Amorim: “Passaggi superficiali senza pressione”
Il tecnico del Milan ha sottolineato come diversi errori siano arrivati anche in situazioni nelle quali i suoi giocatori non erano sottoposti a una pressione particolarmente intensa.
“Molte volte è successo senza nemmeno subire pressione, soltanto per passaggi superficiali”, ha raccontato Amorim.
Nella sua analisi è rientrato anche Douglas Luiz. Secondo l’allenatore, la minore aggressività del Milan ha concesso al centrocampista della Juventus maggiore tempo per gestire il pallone.

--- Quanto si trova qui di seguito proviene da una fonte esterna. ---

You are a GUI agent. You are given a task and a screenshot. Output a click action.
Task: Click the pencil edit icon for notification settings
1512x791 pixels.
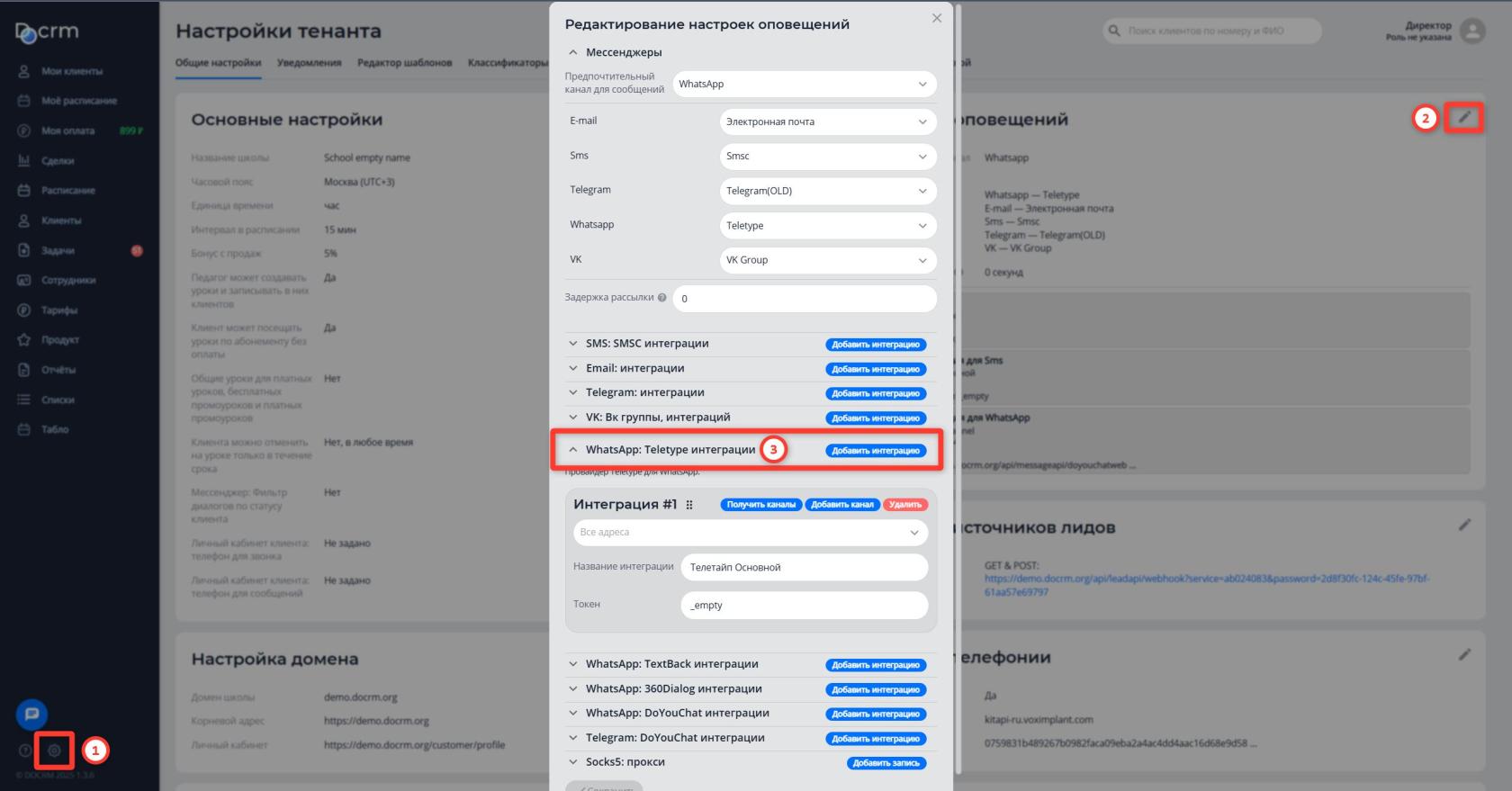pyautogui.click(x=1464, y=117)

“Per vincere con continuità ci serve tempo”
Amorim ha poi utilizzato la Juventus del passato come esempio per spiegare la necessità di costruire una squadra nel tempo. Il tecnico ha ricordato alcuni degli elementi che caratterizzavano quel gruppo, citando la difesa a tre e Andrea Pirlo.
Il concetto espresso dall’allenatore riguarda soprattutto la continuità dei risultati: “Se vogliamo vincere una volta ogni tanto è possibile, ma se vogliamo vincere con continuità ci serve tempo per costruire”.
Un ragionamento che Amorim ha proposto alla vigilia della sfida con la Lazio, tornando così sugli aspetti della prestazione contro la Juventus che il Milan dovrà analizzare e correggere.